-- Start --

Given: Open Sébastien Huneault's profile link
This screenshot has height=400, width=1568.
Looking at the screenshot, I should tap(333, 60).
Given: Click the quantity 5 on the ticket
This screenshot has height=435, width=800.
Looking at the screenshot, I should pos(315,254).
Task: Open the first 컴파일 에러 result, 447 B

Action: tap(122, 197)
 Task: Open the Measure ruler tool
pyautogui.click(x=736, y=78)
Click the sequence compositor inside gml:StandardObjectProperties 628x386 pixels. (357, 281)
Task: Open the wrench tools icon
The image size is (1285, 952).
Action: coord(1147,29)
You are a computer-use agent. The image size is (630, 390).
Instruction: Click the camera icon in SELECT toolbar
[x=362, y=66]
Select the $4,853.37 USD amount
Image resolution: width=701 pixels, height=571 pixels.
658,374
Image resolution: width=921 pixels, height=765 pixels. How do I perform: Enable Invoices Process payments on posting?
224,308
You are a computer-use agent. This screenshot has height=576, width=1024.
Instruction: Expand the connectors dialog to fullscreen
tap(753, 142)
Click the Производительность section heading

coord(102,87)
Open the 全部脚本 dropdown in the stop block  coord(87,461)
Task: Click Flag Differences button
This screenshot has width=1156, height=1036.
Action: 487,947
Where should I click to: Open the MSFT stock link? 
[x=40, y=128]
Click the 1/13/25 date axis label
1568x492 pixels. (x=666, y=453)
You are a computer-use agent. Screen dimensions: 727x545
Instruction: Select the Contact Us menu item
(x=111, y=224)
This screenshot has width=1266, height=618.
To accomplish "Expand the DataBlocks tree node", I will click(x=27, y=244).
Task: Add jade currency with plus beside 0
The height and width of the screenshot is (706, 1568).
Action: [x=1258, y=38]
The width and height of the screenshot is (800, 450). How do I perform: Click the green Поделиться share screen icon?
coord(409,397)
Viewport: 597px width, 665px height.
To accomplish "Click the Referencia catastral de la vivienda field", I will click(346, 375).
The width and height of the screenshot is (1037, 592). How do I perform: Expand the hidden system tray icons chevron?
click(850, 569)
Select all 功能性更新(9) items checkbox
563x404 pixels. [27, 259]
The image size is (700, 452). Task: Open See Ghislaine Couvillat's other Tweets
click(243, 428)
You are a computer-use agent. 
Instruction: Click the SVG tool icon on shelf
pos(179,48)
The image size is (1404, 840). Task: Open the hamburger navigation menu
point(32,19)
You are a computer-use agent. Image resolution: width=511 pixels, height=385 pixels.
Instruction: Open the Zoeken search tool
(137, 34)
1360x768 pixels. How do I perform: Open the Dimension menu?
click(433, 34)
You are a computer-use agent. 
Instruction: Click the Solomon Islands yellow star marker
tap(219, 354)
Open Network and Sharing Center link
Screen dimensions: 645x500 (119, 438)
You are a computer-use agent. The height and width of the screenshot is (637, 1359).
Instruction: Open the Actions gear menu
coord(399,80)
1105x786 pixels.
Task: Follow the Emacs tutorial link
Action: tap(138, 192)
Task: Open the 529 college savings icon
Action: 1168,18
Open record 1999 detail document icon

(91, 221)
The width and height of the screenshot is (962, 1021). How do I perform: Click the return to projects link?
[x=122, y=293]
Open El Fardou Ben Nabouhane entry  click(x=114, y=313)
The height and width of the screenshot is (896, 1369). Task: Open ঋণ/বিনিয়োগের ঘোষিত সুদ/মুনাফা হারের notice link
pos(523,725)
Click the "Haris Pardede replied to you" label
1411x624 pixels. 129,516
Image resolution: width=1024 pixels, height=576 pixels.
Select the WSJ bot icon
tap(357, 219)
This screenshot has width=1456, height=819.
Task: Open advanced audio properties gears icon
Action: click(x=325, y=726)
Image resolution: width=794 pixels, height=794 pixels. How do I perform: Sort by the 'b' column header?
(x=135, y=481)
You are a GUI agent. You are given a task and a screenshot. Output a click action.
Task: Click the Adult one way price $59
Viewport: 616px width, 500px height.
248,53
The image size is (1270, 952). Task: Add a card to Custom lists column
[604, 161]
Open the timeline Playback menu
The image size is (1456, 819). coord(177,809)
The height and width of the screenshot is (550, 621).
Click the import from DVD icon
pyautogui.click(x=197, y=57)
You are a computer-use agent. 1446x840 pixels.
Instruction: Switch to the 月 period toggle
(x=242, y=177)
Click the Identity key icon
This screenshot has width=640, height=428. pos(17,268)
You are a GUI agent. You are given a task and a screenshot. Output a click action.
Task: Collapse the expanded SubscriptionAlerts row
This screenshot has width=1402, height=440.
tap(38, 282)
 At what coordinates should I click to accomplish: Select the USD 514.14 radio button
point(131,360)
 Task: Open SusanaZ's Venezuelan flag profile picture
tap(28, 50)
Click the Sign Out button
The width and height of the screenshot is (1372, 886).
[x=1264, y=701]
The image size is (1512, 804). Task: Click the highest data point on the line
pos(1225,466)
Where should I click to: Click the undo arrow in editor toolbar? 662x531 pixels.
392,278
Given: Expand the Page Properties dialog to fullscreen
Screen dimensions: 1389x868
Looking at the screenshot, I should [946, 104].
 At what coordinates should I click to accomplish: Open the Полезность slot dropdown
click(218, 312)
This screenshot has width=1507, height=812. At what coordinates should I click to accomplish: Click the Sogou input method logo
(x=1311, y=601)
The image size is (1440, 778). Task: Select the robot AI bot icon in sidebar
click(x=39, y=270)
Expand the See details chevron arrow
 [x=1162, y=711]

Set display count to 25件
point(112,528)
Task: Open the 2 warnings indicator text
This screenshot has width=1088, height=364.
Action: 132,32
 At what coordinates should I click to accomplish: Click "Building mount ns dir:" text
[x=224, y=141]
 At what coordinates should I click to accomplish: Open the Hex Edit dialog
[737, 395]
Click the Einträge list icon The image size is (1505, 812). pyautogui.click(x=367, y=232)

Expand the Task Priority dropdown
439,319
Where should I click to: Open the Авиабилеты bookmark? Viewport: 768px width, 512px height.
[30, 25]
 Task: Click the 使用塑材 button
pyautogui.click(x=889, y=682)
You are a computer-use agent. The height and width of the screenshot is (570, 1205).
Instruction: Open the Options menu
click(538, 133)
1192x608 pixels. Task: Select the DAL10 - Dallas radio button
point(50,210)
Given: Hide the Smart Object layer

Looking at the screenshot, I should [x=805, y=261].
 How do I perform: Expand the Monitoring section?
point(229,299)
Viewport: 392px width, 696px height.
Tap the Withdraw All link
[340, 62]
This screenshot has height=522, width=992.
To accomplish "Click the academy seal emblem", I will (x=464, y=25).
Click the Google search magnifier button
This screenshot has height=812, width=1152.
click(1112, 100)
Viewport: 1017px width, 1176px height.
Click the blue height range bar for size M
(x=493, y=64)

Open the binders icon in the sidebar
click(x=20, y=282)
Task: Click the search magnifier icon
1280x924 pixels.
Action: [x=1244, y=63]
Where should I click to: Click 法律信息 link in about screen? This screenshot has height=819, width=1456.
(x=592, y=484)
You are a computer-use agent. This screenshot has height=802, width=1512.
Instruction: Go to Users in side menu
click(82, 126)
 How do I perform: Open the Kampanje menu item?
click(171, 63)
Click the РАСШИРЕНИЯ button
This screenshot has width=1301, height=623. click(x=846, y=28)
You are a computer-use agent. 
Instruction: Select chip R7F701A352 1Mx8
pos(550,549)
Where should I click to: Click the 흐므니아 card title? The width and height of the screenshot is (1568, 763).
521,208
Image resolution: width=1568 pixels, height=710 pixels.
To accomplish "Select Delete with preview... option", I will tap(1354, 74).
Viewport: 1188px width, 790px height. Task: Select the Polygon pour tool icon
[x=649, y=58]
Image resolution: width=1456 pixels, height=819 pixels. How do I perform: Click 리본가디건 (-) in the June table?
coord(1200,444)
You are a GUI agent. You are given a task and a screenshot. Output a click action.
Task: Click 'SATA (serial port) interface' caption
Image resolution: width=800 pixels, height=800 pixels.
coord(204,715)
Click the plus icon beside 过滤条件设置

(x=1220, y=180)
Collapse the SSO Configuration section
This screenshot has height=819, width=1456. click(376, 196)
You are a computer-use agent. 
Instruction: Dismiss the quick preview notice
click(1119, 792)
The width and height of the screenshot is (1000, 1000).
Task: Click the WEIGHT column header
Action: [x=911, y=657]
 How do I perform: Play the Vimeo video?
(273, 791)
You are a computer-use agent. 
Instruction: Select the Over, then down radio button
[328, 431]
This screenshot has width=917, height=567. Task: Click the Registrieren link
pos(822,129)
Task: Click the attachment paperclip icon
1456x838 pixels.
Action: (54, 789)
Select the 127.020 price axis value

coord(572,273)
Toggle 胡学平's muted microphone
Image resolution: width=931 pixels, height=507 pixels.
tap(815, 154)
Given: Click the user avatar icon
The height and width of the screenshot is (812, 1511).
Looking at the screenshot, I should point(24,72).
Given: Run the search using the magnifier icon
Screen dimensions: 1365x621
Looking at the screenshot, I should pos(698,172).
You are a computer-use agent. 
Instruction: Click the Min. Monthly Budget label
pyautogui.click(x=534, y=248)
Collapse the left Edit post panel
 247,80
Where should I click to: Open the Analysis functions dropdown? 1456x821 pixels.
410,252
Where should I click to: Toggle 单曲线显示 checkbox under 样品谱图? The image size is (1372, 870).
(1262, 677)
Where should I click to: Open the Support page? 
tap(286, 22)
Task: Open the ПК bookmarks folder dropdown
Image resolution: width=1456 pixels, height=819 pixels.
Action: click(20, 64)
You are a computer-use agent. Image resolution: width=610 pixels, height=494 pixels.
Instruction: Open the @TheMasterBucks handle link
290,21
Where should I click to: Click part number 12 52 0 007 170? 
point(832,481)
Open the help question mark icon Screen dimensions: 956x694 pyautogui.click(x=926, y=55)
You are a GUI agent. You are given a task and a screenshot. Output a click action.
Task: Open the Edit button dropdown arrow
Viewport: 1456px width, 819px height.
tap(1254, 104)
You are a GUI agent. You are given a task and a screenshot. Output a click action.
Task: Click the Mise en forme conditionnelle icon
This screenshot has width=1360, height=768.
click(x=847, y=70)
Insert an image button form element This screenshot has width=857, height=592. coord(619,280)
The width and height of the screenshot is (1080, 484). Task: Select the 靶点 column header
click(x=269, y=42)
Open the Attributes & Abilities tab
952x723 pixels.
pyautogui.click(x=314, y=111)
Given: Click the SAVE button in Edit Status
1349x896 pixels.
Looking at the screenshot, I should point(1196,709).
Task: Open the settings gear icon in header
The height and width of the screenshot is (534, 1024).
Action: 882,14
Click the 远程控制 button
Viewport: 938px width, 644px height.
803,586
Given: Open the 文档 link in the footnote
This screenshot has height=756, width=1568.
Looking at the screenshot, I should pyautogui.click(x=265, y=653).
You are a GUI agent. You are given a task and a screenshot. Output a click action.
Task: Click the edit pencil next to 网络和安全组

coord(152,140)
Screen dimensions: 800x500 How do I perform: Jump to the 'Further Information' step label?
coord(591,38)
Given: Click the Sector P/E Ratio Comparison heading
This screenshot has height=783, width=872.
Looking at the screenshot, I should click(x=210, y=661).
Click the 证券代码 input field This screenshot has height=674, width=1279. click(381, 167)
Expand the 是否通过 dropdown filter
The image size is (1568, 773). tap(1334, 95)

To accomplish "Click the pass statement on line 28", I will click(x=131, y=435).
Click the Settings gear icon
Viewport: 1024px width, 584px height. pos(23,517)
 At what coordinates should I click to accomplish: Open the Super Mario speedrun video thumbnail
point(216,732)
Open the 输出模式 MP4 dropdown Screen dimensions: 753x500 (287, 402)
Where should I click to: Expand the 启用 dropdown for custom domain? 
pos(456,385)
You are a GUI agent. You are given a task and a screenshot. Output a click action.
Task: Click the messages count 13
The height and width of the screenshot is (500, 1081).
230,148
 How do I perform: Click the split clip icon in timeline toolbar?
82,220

-- End --

[What you have to do]: Could you recast the records from the line with "Where should I click to: Click part" to the line with "tap(1254, 104)", both included, as a Markdown table with the columns Row and Line, leaving out any blank lines?

[Exercise output]:
| Row | Line |
|---|---|
| 1 | Where should I click to: Click part number 12 52 0 007 170?  |
| 2 | point(832,481) |
| 3 | Open the help question mark icon Screen dimensions: 956x694 pyautogui.click(x=926, y=55) |
| 4 | You are a GUI agent. You are given a task and a screenshot. Output a click action. |
| 5 | Task: Open the Edit button dropdown arrow |
| 6 | Viewport: 1456px width, 819px height. |
| 7 | tap(1254, 104) |